[Dataset entries]
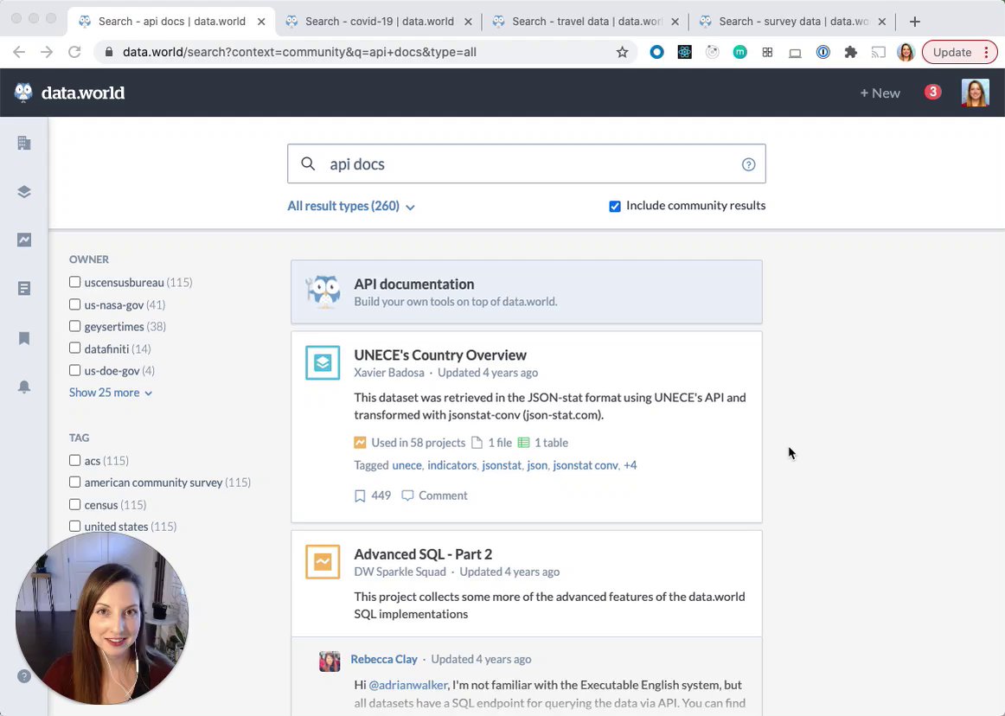Check the uscensusbureau owner filter
The width and height of the screenshot is (1005, 716).
pyautogui.click(x=75, y=282)
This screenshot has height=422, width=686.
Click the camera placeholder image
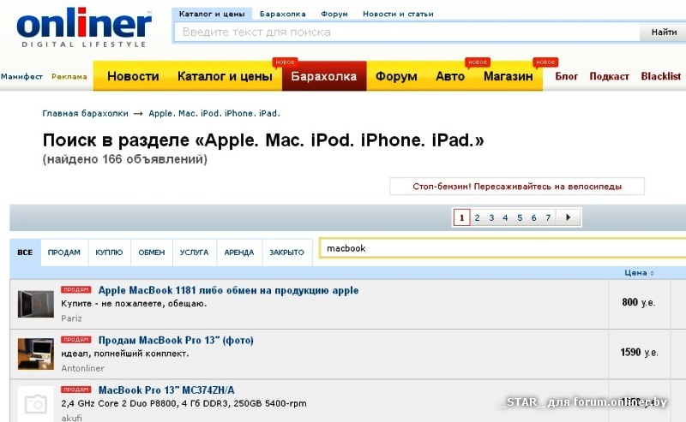[x=36, y=404]
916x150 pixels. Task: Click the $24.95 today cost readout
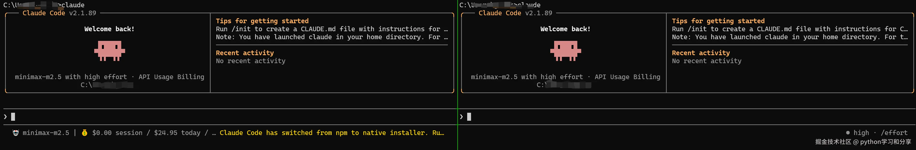(177, 133)
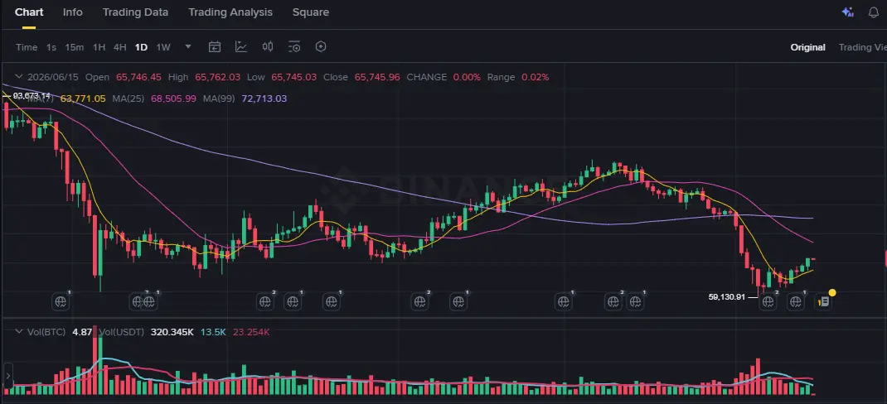Open the go-to-date calendar icon
887x404 pixels.
[215, 47]
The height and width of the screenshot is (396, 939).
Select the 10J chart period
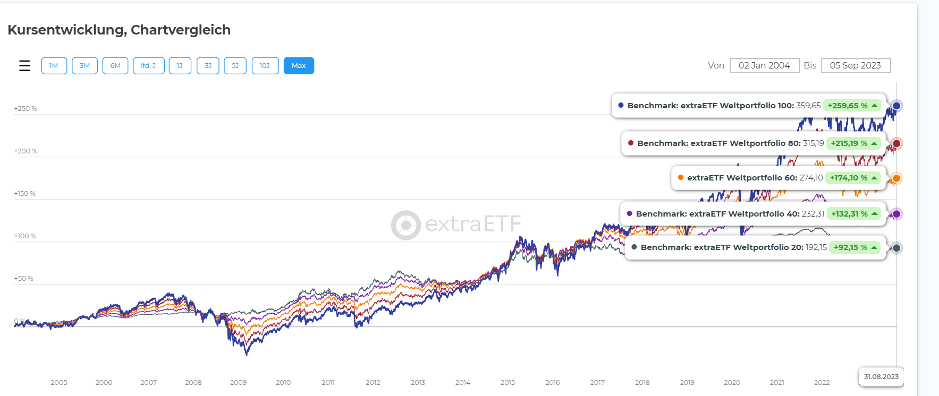pos(265,66)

*Task brief*.
Extract, word for word, each line from the one that contains "The height and" through the final line of the data above. Leave the pictures out.

*Output of the exercise*.
The height and width of the screenshot is (396, 939).
Select the 10J chart period
pos(265,66)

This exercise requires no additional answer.